After a pledge to action the next step is execution. To invite action towards your people’s goals, change your vision of your own role as their coach. Don’t view your job as pushing or pulling them to your idea of fulfillment. Instead, seek to make sure that you take the client where they want to go.
The best way to do this is to help them figure out what will get them into the flow state. What work makes them feel completely absorbed in body, mind, and soul? Helping them get into this state as often as possible is how you will help your clients get the most done. This will make them happier, which will also lead to more success!
Lesson 3: The best ideas for people to help themselves come when you ask them to give advice to someone in their situation.
If you want to really improve in life, don’t just welcome feedback, seek it.
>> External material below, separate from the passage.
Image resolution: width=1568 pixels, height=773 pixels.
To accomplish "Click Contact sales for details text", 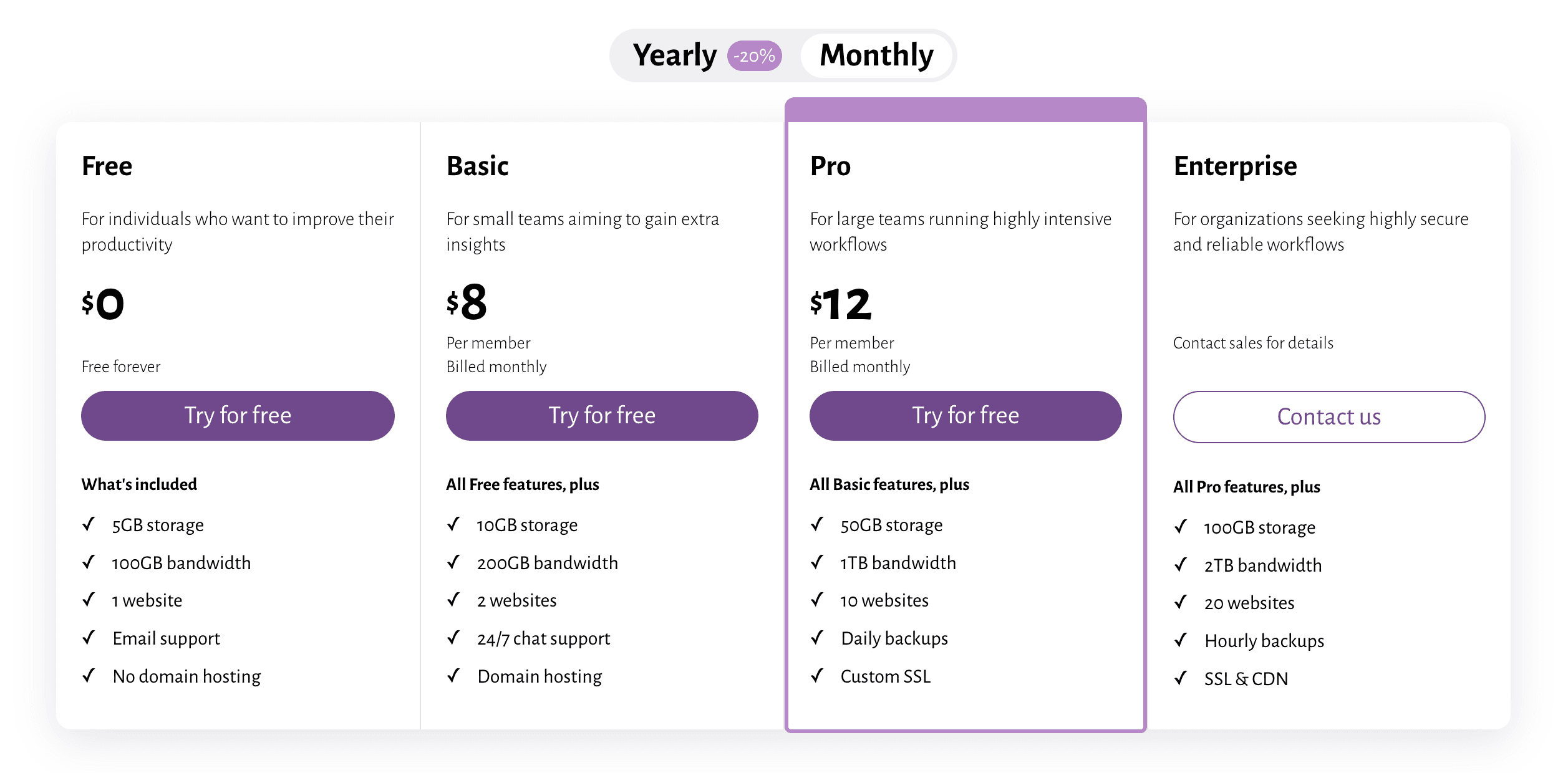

As a coach, you are particularly well-positioned to offer advice. But to help people the most you need to get out of the way and help people help themselves. The best way to do this is to ask people to give feedback to themselves.
You might ask them something like “what’s good about what you’ve just accomplished?” or “what do you think you could improve on?” Rather than just letting them hear what you have to say, giving others a chance to reflect helps them take accountability. The ownership they get from this will make them more likely to take action on what they say.
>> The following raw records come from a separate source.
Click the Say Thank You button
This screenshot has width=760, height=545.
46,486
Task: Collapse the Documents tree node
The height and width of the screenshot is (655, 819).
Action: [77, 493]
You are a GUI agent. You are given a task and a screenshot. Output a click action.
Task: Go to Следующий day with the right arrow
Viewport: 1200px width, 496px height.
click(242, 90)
When it is time for you to offer evaluations, however, make sure to prepare your client to receive it well. The advice of a coach has the power to lead to change, but it can be hard for people to receive.
Most of us associate feedback with negative feelings. To combat this, center your advice on people’s strengths and talents. Ask them what they think their greatest strengths are, or how they think they can better focus on them. When you approach your interaction from the positive in this way you energize both yourself and the person you’re coaching.
Unlocking Potential Review
Unlocking Potential is a great read that I really enjoyed. I particularly liked how it’s helpful both to push people to action and also get the coach out of the way so people can succeed on their own. The book did a great job of outlining the importance of identifying individuals innate strengths and asking the right questions to help them improve.
Who would I recommend the Unlocking Potential summary to?
The 37-year-old executive coach who wants to become even better at helping their clients succeed, the 26-year-old beginner coach who is looking for a path to success, and anyone who is a leader in any capacity.